Stored items
━━━━━━━━
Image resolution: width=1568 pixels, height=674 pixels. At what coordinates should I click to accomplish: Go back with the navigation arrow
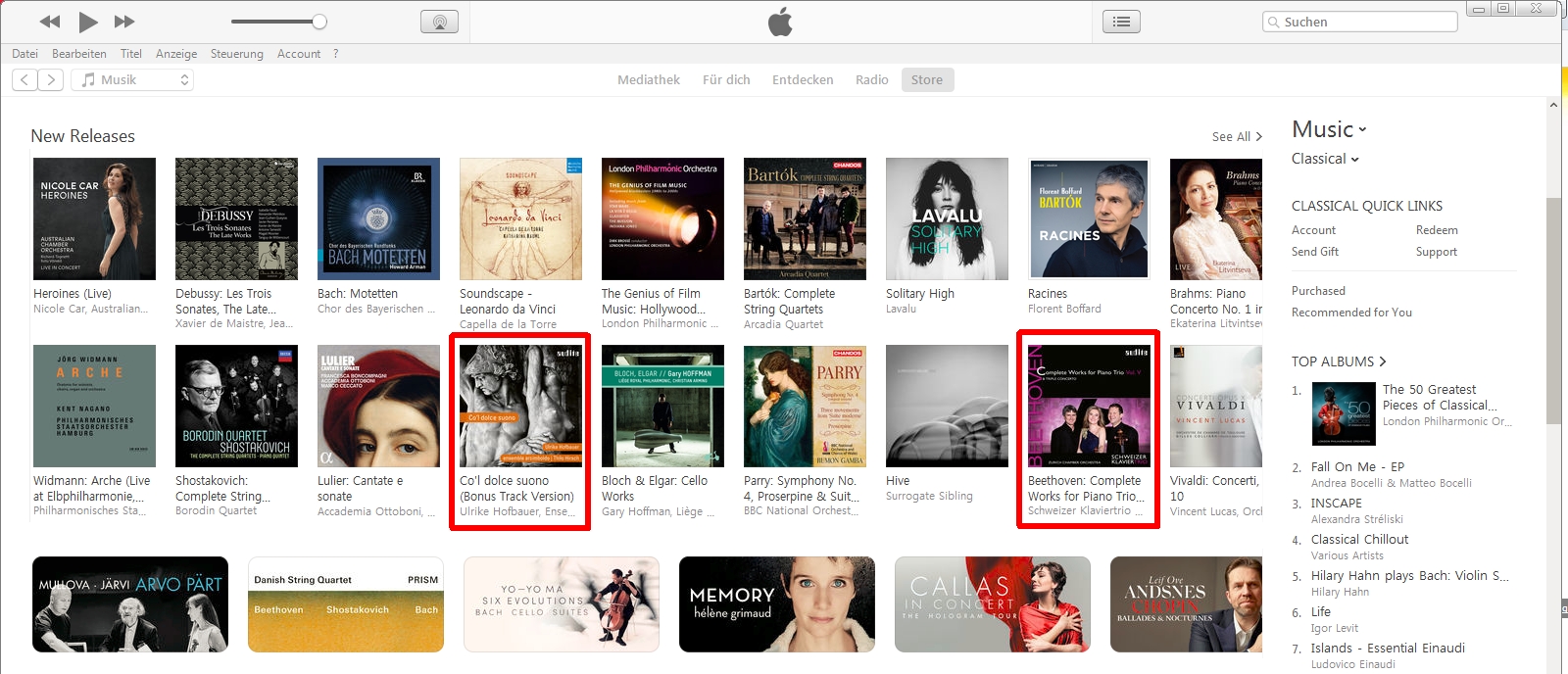click(25, 80)
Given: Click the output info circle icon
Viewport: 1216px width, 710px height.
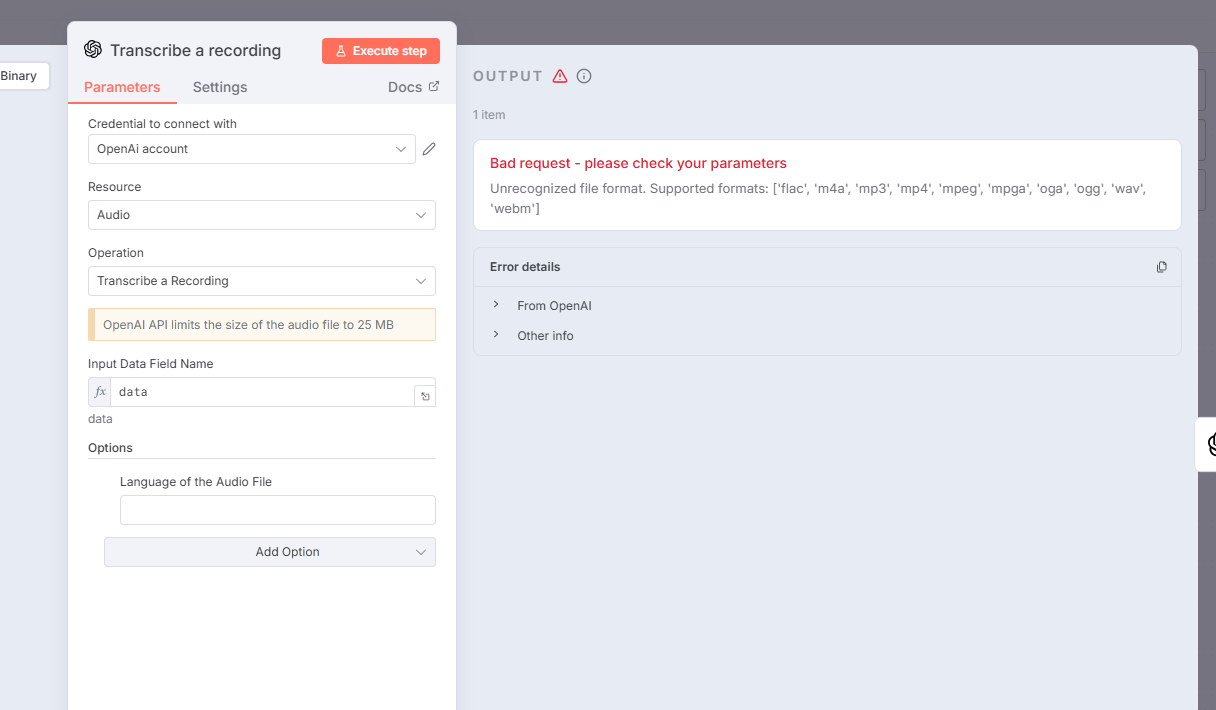Looking at the screenshot, I should click(x=584, y=76).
━━━━━━━━
Reproduce exactly and only the lines from the "Given: Click the output info circle icon" line to the last line of the records above. Do not carry over any pictures.

** Finished task **
Given: Click the output info circle icon
Viewport: 1216px width, 710px height.
Looking at the screenshot, I should click(x=584, y=76).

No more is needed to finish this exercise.